■ Record extracts
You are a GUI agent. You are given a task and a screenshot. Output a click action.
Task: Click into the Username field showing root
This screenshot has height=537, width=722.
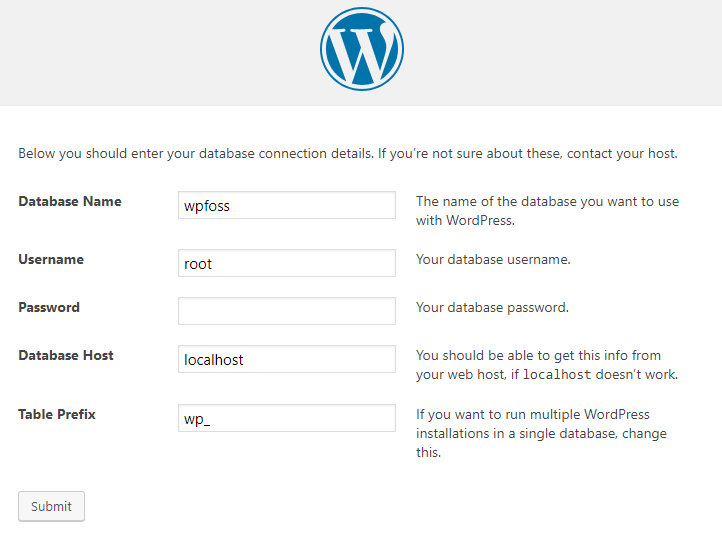point(287,263)
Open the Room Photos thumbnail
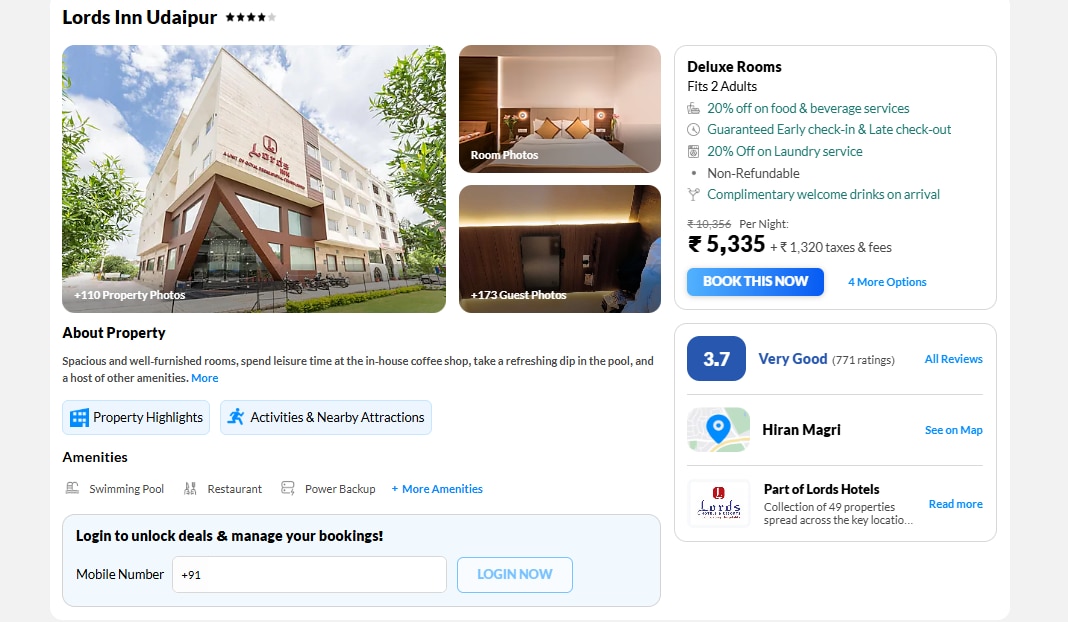The width and height of the screenshot is (1068, 622). click(560, 109)
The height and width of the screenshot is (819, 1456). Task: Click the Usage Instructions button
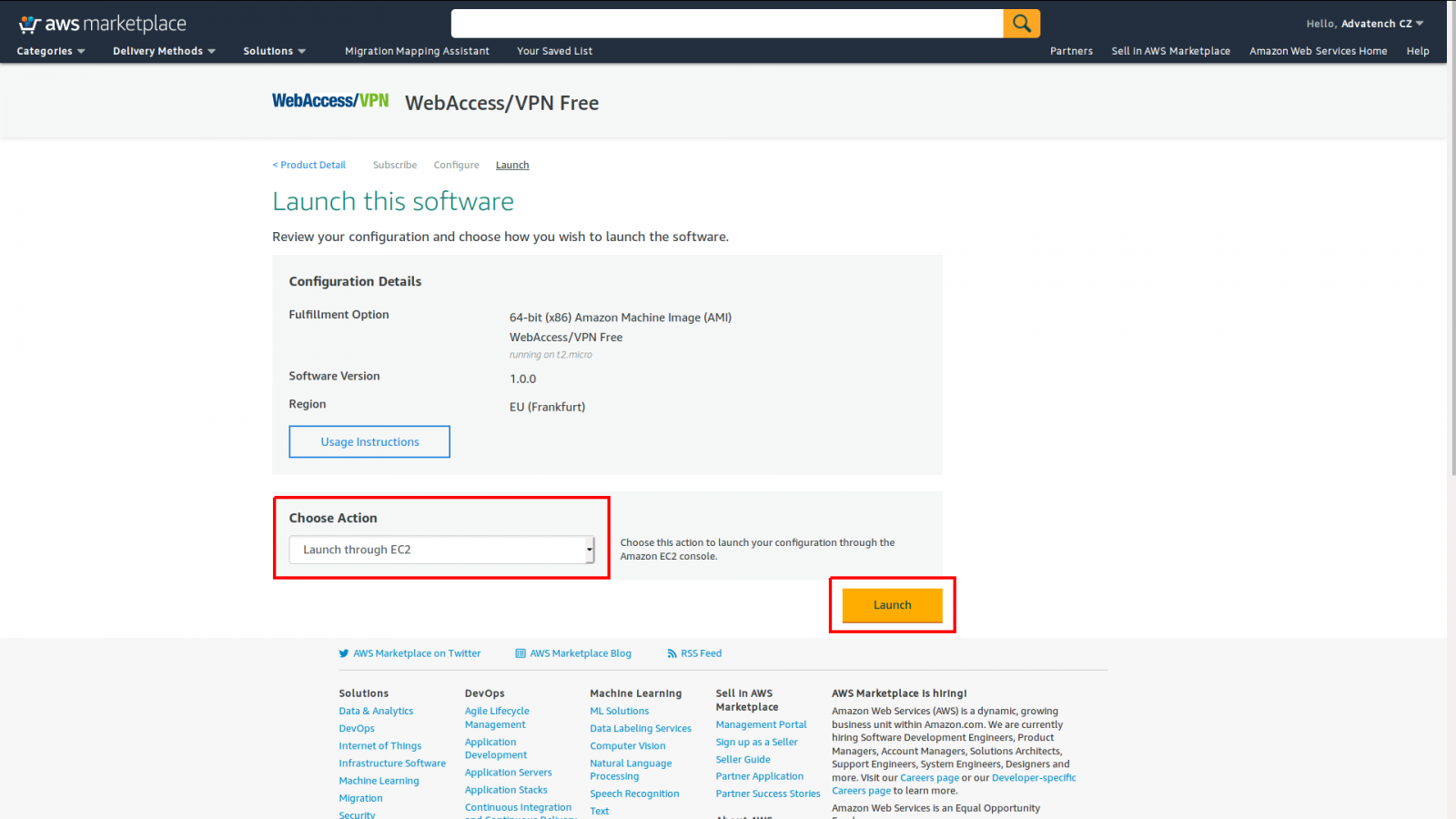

■ Your goal
Only the pictures are left behind; write out everything else in the records exactly.

■ Output of the task
You are a GUI agent. You are given a task and a screenshot. Output a click action.
Task: Click into the Username field showing root
This screenshot has height=537, width=722.
point(287,263)
Open the Room Photos thumbnail
The width and height of the screenshot is (1068, 622). click(560, 109)
The height and width of the screenshot is (819, 1456). Task: Click the Usage Instructions button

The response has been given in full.